Ride the Wave

What if you want to progress the world of atoms?

The 50s was the decade of colour TV and nuclear technology. The 60s the decade of the space race and mainframes. Then came the 70s and the era of personal computing, a computer in every home. The 80s was the decade of synthpop and the CD, the beginning of digital music whilst sowing the seeds for the internet. The glorious 90s was the era of the internet and the dot-com boom. After the bust, the 2000s were the start of the mobile and social media era. The 2010s was the decade of cloud computing, software eating the world and data; lots of data. We’ve yet to see what the 2020s will be, but let’s go with AI. Each invention a marginal revolution (with apologies to Tyler Cowen), which laid a foundation or knocked down a barrier to enable everything that followed. We’ve progressed from innovation in the world of atoms to innovation in the world of bits.

Now, if you are a smart kid going to college, your decisions are influenced heavily by the world around you. It’s why more students in college study computer science than nuclear engineering. It’s why the location for more and more students is not consulting or investment banking but tech. It’s why more and more people want to go to Silicon Valley and start a startup.

They’re riding the wave. Don’t go against the wave. It’s a good strategy. 

They are not hamstrung by the thoughts of how things used to be. It’s a superpower to lift tradition and dogmatic thinking from your shoulders. Each generation can reinvent the world. All prior generations have to do is not get in the way.

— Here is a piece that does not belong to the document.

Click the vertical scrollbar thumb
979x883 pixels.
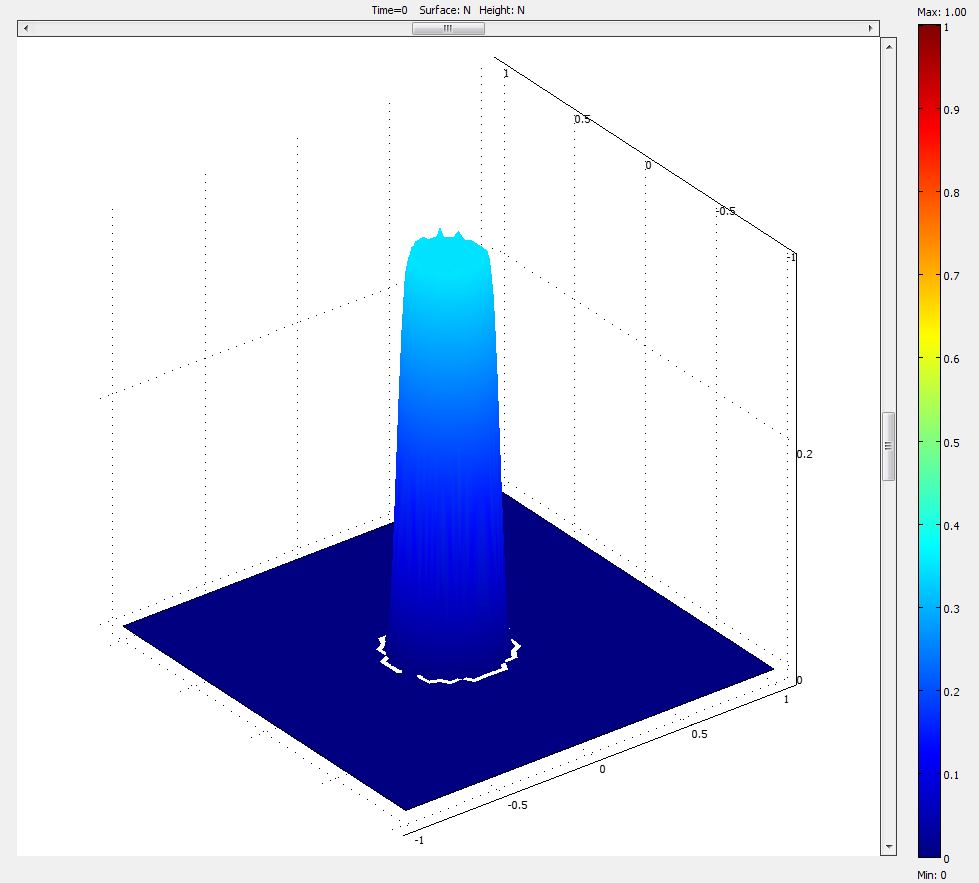pos(888,446)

Don’t go against the wave: it holds at the individual level, the micro level and the macro level. Invest in successful individuals. Not those who aren’t. Join a company that will grow, build great products, and be profitable. Not one who won’t. Live and work in a country or economic region that is growing and thriving. Not one that isn’t.

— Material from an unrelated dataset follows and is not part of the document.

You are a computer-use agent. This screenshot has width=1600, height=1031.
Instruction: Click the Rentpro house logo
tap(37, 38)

But that may seem boring. 

After all, you want to leave a lasting mark on the world, right? You want to forge a path that no one has forged before. If you offered me a one-way trip to Mars right now (I don’t want to pay for my ticket), I’d take it. Even if I knew I wasn’t coming back. The opportunity to be the first human on Mars leaves your name in the history books. Move over Neil Armstrong and Buzz Aldrin, there’s a new kid in town.

Every so often, a person or a group of people come along and create a wave: Gates, Allen, Jobs and Woz in the PC era. Jeff Bezos, Larry Page, Sergey Brin and Jack Ma in the 1990s internet era. Zuck in the social media era. There’s plenty making waves in the AI era. There are a select few who make waves their entire life: John von Neumann, Elon Musk, Albert Einstein. Some innovations are so significant that the wave becomes a tsunami.

In the path of a tsunami, you’ve got no chance. It cannot be stopped. These are the innovations that change the world.

You’re asking yourself, well, what does this mean for me? I happen to think most advice is useless; in particular, a lot of business advice is self-congratulatory nonsense masked as wisdom. But if you are a student coming out of college, then study a science or mathematical subject, follow your heart and do what you love. But don’t go against the wave. Don’t try to stop it. Go into tech, go with the wave. Science and technology are what moves the world forward.

And what if you want to progress the world of atoms? It’ll be hard, but dream big and do it. Because, if you combine the world of bits and the world of atoms, then you just might be the world’s first trillionaire.